§ Task to complete
Which lines of the data contain the string "computer"? Show each of them.

- Opening Delimiter -

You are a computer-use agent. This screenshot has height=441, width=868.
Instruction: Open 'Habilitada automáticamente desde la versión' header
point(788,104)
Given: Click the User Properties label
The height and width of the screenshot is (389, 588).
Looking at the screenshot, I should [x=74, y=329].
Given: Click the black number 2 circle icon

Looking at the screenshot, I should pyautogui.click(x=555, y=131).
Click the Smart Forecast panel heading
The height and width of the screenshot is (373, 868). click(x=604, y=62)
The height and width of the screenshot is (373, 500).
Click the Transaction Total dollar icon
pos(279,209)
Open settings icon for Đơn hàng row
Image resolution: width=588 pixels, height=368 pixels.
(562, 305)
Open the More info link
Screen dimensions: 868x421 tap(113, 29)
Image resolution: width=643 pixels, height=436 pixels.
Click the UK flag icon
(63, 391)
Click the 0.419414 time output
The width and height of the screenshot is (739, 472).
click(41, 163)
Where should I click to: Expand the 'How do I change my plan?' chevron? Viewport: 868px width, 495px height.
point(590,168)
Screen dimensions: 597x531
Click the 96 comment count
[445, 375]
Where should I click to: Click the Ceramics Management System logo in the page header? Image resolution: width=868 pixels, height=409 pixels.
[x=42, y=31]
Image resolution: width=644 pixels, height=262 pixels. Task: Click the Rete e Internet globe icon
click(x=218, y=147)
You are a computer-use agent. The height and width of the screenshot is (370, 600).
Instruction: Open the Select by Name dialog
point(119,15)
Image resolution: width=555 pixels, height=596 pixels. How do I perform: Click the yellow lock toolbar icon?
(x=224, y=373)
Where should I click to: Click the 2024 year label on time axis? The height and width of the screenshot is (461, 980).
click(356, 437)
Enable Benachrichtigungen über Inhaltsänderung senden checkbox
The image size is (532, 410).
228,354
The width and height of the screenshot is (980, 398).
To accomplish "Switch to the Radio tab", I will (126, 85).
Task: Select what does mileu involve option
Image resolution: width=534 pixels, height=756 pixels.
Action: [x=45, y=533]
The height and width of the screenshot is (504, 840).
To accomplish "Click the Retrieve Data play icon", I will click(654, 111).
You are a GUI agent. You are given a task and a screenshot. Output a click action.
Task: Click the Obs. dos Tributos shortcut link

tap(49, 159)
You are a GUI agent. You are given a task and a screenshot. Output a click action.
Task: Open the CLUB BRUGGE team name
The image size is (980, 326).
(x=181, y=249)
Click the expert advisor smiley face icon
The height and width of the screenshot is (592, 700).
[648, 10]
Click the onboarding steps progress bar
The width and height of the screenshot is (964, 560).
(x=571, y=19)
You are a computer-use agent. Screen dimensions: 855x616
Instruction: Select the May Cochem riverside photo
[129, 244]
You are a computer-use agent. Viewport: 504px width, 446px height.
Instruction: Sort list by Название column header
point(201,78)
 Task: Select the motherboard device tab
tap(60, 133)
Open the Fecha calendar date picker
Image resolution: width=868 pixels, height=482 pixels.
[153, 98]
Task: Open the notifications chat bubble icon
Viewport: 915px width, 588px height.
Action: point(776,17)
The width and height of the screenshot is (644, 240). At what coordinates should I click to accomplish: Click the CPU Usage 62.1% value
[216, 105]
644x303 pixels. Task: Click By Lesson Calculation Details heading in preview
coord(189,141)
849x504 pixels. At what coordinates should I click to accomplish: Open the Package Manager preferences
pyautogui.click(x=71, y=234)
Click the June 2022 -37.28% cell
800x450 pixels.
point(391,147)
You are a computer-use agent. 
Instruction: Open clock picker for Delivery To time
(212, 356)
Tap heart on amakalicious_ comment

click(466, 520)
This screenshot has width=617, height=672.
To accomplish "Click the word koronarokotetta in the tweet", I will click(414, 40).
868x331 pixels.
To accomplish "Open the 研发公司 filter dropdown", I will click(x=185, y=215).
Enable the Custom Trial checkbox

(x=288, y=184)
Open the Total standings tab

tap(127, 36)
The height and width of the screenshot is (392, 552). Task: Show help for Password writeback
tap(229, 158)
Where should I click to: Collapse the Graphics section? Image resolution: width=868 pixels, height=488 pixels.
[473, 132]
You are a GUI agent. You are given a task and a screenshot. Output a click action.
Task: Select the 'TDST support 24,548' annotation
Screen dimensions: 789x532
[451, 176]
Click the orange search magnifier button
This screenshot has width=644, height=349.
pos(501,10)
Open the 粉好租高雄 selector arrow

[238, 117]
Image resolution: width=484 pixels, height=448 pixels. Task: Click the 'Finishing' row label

- Closing Delimiter -

§ Result below
You are a computer-use agent. This screenshot has height=441, width=868.
You are a computer-use agent. The height and width of the screenshot is (370, 600).
You are a computer-use agent. Screen dimensions: 855x616
You are a computer-use agent. Viewport: 504px width, 446px height.
You are a computer-use agent. 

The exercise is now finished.